Since January of 2011, the monetary base in the Japanese economy—the measure of money supply—has increased 150%. In January of 2011, it stood at 102 trillion yen; in October of 2014, the monetary base in the Japanese economy was 256 trillion yen. (Source: Bank of Japan web site, last accessed November 17, 2014.)
As the central bank of Japan printed trillions of new yen (out of thin air), the yen plunged in value. Look at the weekly chart of the yen below to see the decline in its value compared to other major currencies in the global economy.
Chart courtesy of www.StockCharts.com
Since mid-2011, Japan’s currency has plunged 35% in value.
Sadly, even with all this money in the system, record-low interest rates, and a devalued currency, the country’s exports aren’t increasing and economic growth is negative.
The U.S. Economy
The actions that the central bank of Japan has undertaken have taken place in the U.S. economy, too. The Federal Reserve printed trillions of new U.S. dollars.

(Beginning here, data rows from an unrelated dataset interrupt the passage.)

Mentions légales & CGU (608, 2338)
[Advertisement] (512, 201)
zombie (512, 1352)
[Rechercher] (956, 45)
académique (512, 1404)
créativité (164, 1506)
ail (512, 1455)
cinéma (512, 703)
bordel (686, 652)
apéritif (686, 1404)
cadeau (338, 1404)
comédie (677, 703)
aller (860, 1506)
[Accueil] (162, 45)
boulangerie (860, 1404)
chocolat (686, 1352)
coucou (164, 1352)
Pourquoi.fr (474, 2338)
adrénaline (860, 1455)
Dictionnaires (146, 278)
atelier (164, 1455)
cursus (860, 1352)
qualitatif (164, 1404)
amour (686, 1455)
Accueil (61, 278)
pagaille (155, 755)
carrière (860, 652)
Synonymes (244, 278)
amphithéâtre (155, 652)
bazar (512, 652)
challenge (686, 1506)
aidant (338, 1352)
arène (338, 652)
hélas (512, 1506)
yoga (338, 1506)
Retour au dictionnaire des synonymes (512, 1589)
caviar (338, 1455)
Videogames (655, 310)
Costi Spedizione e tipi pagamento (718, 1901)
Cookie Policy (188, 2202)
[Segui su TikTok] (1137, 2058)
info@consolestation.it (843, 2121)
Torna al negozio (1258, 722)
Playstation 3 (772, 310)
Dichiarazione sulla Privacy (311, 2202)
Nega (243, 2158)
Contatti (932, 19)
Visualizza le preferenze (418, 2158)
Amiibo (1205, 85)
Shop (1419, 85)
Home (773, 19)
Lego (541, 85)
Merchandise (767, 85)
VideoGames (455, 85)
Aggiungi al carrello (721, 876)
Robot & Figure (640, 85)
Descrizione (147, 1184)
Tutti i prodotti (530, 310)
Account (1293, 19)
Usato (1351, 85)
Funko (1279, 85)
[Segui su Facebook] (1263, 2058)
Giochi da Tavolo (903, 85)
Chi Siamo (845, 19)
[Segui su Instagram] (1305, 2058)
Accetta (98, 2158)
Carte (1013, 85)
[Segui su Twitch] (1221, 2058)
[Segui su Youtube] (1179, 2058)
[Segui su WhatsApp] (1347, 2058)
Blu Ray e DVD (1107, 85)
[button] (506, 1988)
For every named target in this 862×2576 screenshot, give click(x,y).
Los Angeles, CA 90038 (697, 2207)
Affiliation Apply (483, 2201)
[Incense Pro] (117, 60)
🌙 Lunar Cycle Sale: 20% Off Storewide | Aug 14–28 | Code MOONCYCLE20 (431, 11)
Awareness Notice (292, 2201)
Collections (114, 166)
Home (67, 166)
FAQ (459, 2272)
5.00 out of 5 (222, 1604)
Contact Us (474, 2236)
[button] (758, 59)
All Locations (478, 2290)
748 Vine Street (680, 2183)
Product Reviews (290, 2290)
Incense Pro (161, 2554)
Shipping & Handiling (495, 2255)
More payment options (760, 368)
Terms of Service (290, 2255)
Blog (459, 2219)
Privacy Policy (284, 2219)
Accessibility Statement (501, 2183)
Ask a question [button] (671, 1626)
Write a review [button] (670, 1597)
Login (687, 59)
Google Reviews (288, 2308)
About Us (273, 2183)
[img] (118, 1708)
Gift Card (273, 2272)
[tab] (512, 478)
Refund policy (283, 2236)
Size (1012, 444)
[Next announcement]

And our money supply has skyrocketed, too.
In the first quarter of 2011, the monetary base in the U.S. economy stood at $2.22 trillion; in the third quarter of 2014, it was $4.02 trillion. This represents an increase of more than 81%. (Source: Federal Reserve Bank of St. Louis web site, last accessed November 17, 2014.)
With all the newly printed money and record-low interest rates, we are hoping for economic growth as well. The last two quarters of this year have shown stellar increases in the U.S. GDP. But in the first quarter of this year, we experienced negative GDP, and the fourth quarter, so far, doesn’t look good either.
The Stock Market
The only thing money printing has helped is the stock market. In Japan, as the central bank of that country printed money, key stock indices in the country skyrocketed. The same thing happened here in America.
After so many rounds of quantitative easing, there is clear evidence money printing isn’t helping the Japanese economy. In the U.S., all that new money that was printed helped the rich (who own assets), but it hasn’t helped the masses.
I have absolutely no doubt that when the U.S. economy starts to suffer again (in the eyes of Washington and the Fed), or when our stock market starts a steep decline, the Federal Reserve will resort to its old tactic of printing more paper money, just like Japan does every time its economy contracts. The U.S. needs to learn from Japan’s example that money printing doesn’t help the economy.